#### ACTION ITEM:
Every line of the records that holds the word "System" should be copied out.

Saved entries:

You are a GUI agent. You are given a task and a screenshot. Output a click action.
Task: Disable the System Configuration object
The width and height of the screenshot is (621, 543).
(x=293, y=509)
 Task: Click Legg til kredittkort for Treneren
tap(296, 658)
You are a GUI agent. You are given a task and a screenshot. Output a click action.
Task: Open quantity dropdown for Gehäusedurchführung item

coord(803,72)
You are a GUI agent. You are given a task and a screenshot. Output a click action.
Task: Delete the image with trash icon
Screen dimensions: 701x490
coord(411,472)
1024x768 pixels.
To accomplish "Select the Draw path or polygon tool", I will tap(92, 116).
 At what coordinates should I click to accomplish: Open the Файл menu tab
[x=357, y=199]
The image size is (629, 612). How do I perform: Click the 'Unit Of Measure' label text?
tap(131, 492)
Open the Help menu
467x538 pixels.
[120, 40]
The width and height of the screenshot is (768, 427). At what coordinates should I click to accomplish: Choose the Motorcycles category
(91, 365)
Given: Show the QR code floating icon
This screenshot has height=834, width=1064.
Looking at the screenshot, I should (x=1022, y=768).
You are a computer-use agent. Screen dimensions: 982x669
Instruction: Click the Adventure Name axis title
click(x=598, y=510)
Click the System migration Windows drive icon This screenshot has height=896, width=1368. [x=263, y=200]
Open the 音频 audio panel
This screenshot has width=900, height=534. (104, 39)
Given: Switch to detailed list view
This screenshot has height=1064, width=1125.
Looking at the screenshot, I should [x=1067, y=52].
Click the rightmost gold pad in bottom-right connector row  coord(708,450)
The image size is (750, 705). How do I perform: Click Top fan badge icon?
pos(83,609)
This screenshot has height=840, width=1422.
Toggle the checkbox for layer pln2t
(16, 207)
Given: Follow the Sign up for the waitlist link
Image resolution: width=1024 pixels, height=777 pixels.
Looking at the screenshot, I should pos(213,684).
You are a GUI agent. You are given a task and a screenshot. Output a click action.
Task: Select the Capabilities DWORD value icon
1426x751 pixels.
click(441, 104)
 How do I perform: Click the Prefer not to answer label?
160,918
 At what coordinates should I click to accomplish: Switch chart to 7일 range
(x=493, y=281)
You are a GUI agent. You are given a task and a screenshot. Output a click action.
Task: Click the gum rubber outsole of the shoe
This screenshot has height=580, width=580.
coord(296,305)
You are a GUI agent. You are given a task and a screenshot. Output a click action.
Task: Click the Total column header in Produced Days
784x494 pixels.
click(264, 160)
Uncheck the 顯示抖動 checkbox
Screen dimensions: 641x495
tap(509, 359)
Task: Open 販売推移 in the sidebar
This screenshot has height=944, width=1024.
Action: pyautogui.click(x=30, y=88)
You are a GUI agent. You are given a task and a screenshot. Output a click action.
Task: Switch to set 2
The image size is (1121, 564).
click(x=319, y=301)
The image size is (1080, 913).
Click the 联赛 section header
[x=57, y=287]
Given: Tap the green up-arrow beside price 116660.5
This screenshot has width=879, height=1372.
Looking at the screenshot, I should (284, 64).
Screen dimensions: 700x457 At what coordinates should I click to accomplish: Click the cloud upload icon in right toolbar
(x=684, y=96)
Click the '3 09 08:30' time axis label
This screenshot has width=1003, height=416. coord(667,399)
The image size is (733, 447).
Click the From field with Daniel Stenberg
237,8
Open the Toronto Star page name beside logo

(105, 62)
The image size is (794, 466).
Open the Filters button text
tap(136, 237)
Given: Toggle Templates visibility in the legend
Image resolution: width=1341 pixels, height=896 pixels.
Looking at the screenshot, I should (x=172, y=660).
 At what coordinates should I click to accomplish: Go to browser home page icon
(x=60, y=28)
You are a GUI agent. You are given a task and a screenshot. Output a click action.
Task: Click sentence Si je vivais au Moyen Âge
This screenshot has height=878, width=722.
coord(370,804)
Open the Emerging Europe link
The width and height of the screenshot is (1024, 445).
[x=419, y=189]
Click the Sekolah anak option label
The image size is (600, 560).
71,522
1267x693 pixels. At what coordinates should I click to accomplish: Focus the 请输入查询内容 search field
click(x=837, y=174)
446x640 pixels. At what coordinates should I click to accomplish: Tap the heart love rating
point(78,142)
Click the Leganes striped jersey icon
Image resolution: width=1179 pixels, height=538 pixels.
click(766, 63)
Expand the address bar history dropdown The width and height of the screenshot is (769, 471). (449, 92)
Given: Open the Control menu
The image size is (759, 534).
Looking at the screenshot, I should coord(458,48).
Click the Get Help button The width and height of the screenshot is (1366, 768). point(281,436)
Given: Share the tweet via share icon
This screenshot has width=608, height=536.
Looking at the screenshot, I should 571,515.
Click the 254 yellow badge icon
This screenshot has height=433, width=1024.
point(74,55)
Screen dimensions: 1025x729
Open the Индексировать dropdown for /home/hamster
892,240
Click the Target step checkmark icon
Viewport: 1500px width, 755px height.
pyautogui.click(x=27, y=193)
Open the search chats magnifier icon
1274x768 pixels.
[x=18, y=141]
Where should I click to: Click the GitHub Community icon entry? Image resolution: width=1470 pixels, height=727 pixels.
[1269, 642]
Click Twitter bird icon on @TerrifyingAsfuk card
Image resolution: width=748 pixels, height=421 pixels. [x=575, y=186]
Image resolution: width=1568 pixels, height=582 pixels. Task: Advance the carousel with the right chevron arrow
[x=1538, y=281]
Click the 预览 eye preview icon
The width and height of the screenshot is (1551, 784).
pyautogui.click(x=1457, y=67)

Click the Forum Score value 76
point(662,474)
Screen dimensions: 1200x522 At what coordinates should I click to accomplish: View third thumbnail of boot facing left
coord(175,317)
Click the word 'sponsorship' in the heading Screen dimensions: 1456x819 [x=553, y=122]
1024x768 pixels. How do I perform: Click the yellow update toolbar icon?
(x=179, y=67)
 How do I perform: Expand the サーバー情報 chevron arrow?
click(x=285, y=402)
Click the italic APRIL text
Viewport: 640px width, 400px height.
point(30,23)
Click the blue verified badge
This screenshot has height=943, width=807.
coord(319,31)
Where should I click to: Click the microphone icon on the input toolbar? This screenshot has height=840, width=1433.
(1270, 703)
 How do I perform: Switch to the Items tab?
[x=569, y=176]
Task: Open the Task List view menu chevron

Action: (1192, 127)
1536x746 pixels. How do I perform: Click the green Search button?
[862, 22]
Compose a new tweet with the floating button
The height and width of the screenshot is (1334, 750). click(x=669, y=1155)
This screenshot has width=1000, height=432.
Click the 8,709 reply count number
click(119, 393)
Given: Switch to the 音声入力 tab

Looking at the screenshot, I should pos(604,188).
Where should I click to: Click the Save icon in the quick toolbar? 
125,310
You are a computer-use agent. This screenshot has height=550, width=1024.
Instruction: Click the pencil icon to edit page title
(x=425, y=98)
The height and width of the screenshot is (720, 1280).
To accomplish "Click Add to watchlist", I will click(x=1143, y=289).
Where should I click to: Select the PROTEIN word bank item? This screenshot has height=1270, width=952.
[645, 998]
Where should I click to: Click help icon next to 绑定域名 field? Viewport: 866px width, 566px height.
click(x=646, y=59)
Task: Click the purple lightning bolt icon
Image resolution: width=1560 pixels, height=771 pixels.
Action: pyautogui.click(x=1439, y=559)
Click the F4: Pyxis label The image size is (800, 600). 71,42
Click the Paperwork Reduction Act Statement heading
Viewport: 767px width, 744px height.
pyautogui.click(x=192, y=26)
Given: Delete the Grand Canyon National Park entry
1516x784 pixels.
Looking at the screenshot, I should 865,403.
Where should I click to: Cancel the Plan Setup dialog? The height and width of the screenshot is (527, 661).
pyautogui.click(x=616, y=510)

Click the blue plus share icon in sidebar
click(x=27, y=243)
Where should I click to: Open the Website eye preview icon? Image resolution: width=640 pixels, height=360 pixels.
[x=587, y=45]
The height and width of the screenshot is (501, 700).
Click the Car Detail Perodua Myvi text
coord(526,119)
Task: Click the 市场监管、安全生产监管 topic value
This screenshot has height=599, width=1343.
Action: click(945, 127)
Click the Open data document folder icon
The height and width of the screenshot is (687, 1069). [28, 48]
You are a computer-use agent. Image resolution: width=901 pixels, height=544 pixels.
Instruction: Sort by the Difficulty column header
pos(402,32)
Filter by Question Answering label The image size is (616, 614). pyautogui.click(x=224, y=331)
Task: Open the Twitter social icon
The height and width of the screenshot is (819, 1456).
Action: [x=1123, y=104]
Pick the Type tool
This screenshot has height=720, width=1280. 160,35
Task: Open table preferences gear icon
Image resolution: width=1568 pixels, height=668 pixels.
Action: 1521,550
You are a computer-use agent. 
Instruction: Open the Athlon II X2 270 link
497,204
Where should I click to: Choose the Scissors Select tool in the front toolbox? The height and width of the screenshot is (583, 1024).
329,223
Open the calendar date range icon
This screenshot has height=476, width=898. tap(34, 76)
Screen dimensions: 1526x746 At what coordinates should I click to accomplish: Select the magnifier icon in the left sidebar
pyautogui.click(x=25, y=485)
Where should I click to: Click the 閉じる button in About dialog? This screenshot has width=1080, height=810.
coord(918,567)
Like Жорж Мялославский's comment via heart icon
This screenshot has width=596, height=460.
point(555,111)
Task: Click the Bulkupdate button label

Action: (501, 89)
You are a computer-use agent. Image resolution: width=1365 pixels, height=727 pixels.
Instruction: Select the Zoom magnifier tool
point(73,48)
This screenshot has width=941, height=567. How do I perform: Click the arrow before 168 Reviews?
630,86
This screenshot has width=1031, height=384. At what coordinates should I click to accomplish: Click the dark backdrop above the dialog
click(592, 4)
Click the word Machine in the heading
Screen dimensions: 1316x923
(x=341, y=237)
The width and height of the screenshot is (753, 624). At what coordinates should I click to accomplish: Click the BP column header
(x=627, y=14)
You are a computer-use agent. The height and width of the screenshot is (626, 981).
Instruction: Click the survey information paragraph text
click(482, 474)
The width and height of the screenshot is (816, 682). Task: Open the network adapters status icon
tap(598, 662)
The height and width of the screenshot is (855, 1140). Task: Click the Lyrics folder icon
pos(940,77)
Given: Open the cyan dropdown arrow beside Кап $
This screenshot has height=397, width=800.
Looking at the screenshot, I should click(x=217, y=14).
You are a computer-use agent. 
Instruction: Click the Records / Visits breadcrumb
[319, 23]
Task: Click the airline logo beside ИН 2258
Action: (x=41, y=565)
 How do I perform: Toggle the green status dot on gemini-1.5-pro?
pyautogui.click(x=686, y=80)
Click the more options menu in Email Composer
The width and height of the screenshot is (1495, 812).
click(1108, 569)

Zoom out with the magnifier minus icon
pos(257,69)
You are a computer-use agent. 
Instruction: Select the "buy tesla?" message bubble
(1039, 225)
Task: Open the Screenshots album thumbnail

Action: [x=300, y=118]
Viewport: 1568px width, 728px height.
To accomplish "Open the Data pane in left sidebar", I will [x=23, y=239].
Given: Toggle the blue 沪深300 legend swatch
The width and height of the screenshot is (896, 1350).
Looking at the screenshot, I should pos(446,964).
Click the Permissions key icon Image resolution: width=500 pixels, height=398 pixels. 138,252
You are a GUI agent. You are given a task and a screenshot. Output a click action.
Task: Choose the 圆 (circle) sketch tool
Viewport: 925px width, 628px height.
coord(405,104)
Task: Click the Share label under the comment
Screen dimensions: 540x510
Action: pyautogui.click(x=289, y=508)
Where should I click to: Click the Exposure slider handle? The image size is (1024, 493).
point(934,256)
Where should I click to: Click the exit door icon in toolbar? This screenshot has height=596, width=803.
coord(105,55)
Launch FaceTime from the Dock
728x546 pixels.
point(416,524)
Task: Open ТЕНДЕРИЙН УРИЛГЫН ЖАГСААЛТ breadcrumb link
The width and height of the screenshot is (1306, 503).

#### RESPONSE AREA:
Task: Disable the System Configuration object
Click the System migration Windows drive icon This screenshot has height=896, width=1368. [x=263, y=200]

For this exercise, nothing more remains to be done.